The next installment of the monthly methods-focused webinar series hosted by the National Center for CryoEM Access and Training (NCCAT), the Pacific Northwest Center for CryoEM (PNCC), and the Stanford-SLAC CryoEM Center (S2C2) will be held on
Thursday May 26, 2022 at 12 PM eastern / 9 AM pacific time

Lorena Saelices Gomez, Assistant Professor & Binh Nguyen, Assistant Lecturer, Center for Alzheimer’s and Neurodegenerative Diseases, Department of Biophysics, UT Southwestern Medical Center

will present:

Cryo-EM study of cardiac ATTR fibrils and structure-based design of clinical tools for ATTR amyloidosis

Talk Abstract: Cryo-electron microscopy (cryo-EM) has become the state-of-the-art technology to study the structures of helical assemblies like amyloid fibrils. The accumulation of these proteinaceous fibrils is associated with more than twenty degenerative diseases, one of which is known as ATTR amyloidosis.
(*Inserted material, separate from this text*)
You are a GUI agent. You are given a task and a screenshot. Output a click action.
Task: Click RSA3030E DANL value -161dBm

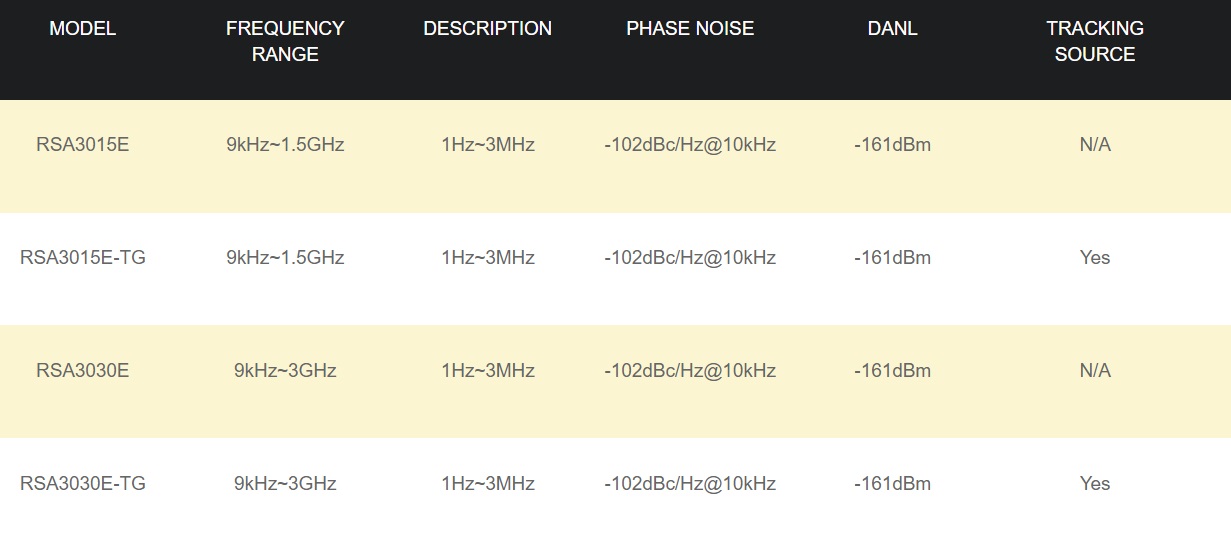(x=892, y=371)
In ATTR amyloidosis, because of a mutation or because of aging, transthyretin aggregates into beta-rich elongated fibrils that accumulate in a variety of tissues, leading to organ failure and death. However, and although all patients accumulate transthyretin fibrils, the affected tissues and phenotypes differ depending on the case and little is known about the causes of this heterogeneous presentation. We set up to study whether this phenomenon is related with the structure of the amyloid fibrils and determined the structures of ATTR fibrils extracted from the heart of 6 patients. ATTR-wild-type fibrils present a well-defined structure core that includes two separate protein fragments (Pro11-Lys35 and Gly57-Thr123). Although overall similar to these structures, we found that hereditary ATTR mutations perturb the structure locally at the site of the mutation, as indicated by partial density and low local resolution. The association of these findings to clinical presentation is yet to be defined in a larger cohort of samples. The molecular understanding of these ATTR fibrils will enable the design of structure-based clinical tools such as polymerization inhibitors.